DC Entertainment's Jim Lee and Dan DiDio: There Is A Reason Some Characters Are Missing

Echoing remarks they have made in the past, DC Entertainment co-publishers Dan DiDio and Jim Lee told ComicBook.com during an interview at Comic Con last month that there is a reason certain characters have been spending time out of the spotlight.

A year after we asked them whatever happened to the Legion of Super-Heroes, ComicBook.com's Jim Viscardi caught up with Lee and DiDio to ask the same question again -- and Lee said that while he understood fan frustration, there is a larger plan in place that he believes will pay off.

“I’m a huge Legion fan,” Lee said. “I think there are reasons why we’re holding certain things off the shelves right now, and when they do appear, the reasons will be apparent. Your patience will be rewarded.”

Lee and DiDio added that next year, Legion fans would thank the publishers, to which Lee appended “We’re not committing to that. In some future time, you’ll be like ‘thank you.’”
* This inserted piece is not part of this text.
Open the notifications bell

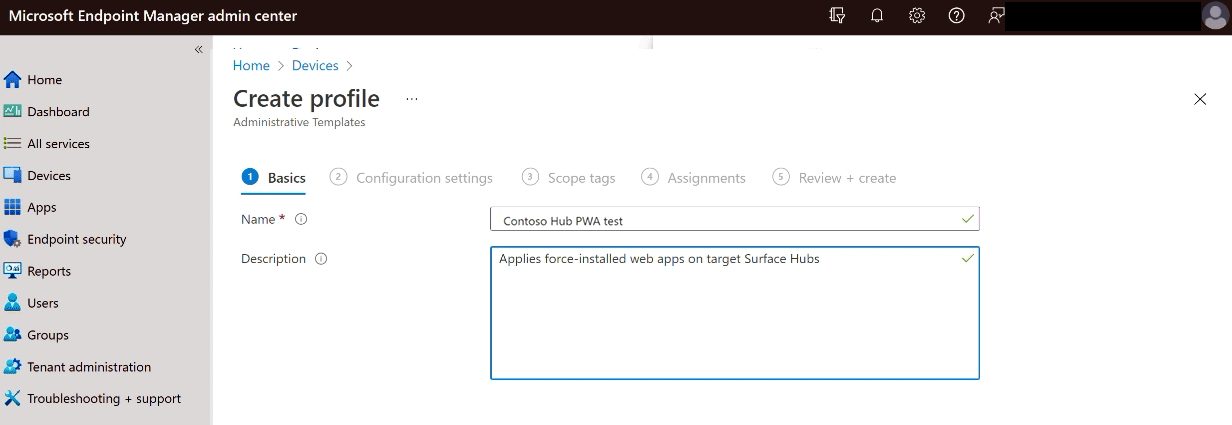(877, 16)
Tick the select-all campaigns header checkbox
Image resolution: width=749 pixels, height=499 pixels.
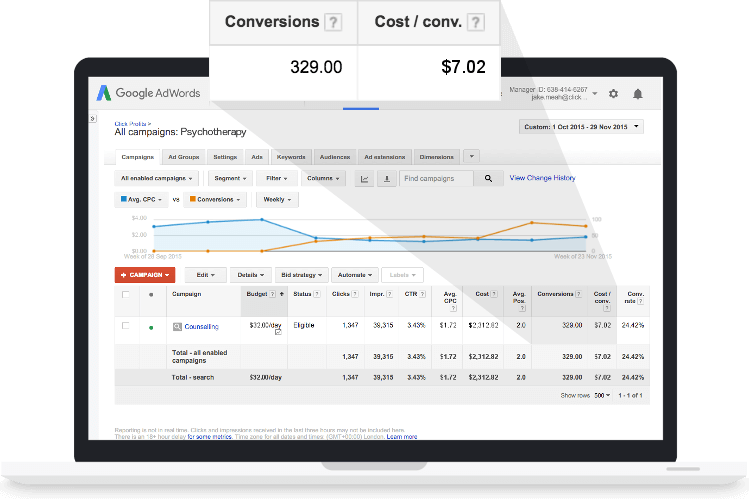point(125,295)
The Legion of Super-Heroes stand out in particular because they were once one of DC's best-selling titles, becuase they have not had an ongoing book for about five years, and because their presence on the Supergirl TV show was expected to yield some kind of comic book revival. Founding Legionnaire Saturn Girl is appearing sporadically in Geoff Johns and Gary Frank's Doomsday Clock, having met with Rorschach in Arkham Asylum.


They are hardly alone, though; recently, Bart Allen (Impulse) reappeared after a years-long exile, and thus far nothing has been explained as to what exiled him. The Justice Society of America, DC's oldest superhero team, had seemingly been written out in favor of younger, sexier versions -- until the original Jay Garrick made a brief appearance in "The Button," a four-part crossover story between Batman and The Flash which had implications not only for those titles but for Doomsday Clock as well.
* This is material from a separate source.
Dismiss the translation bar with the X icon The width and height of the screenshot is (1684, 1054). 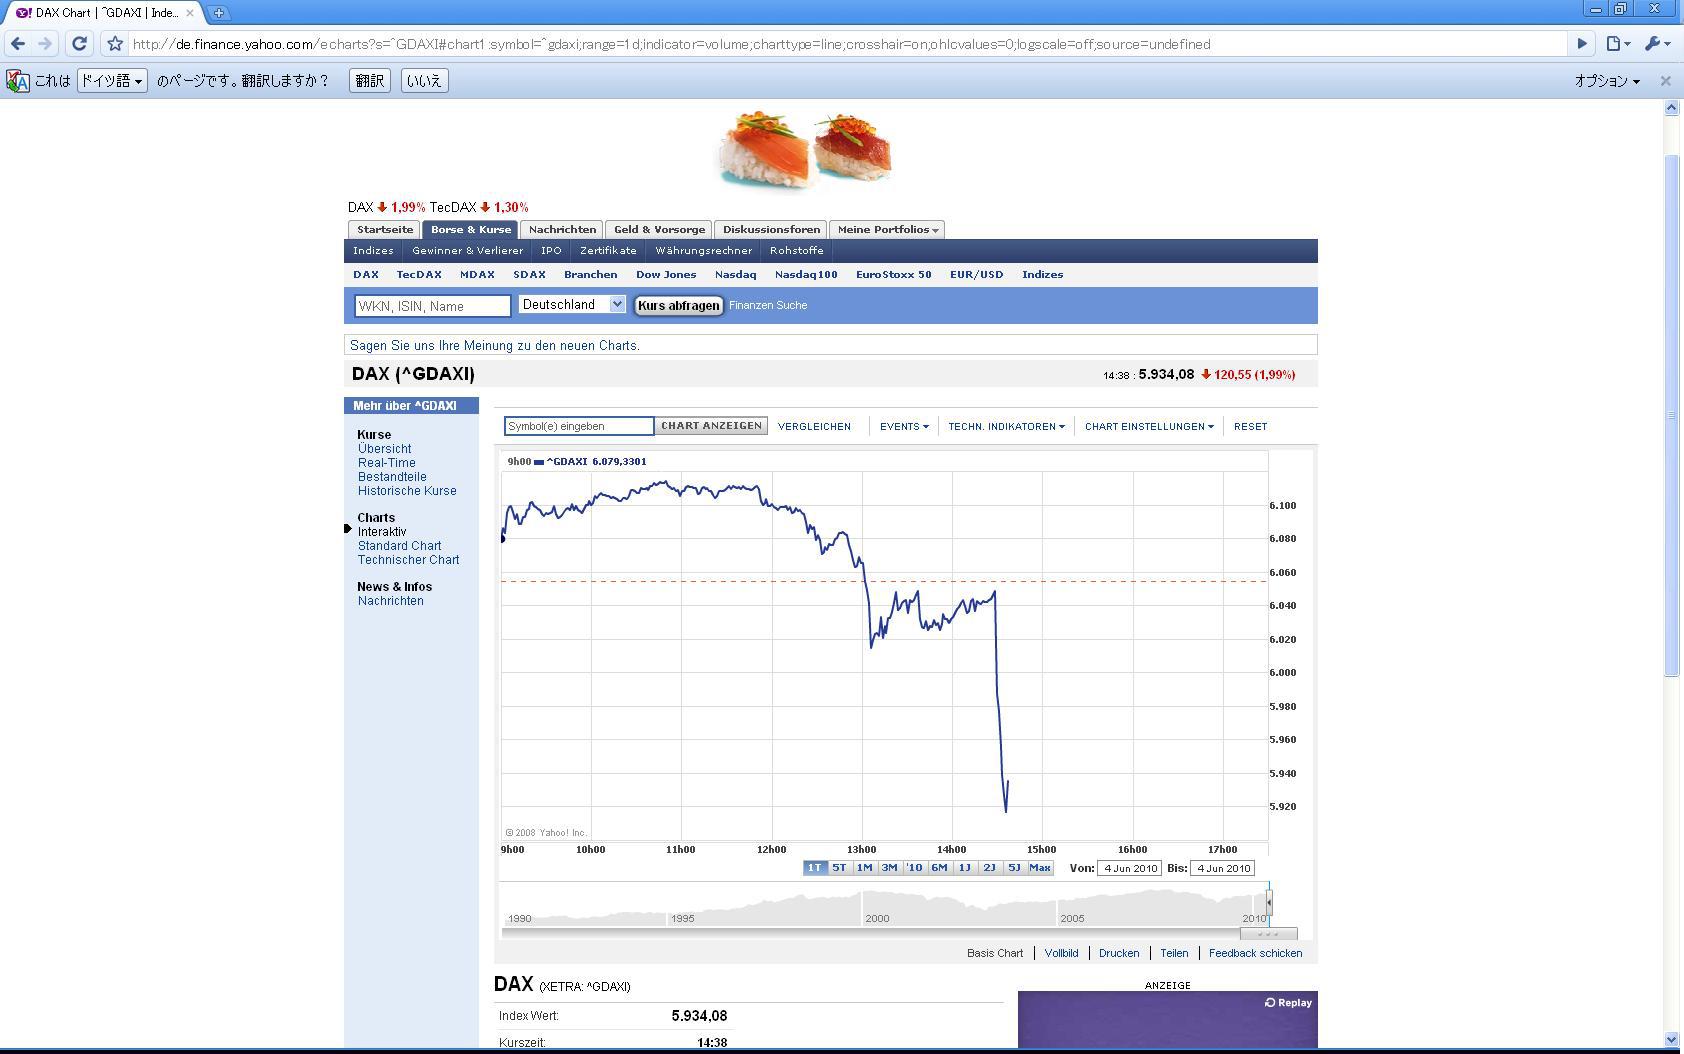coord(1665,80)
Given their connections to Doomsday Clock, and the fact that it was former DC Chief Creative Officer Geoff Johns who wrote them out of continuity with Flashpoint, one might assume that it is Johns who has a hold on the characters. That may or may not prove to be true: he has been playing with Legion and JSA characters in Doomsday Clock, and another DC Universe: Rebirth idea introduced by Johns -- that there are in fact three men going by "The Joker" in Gotham City -- will be explored in a new, Johns-written miniseries from DC's forthcoming Black Label imprint.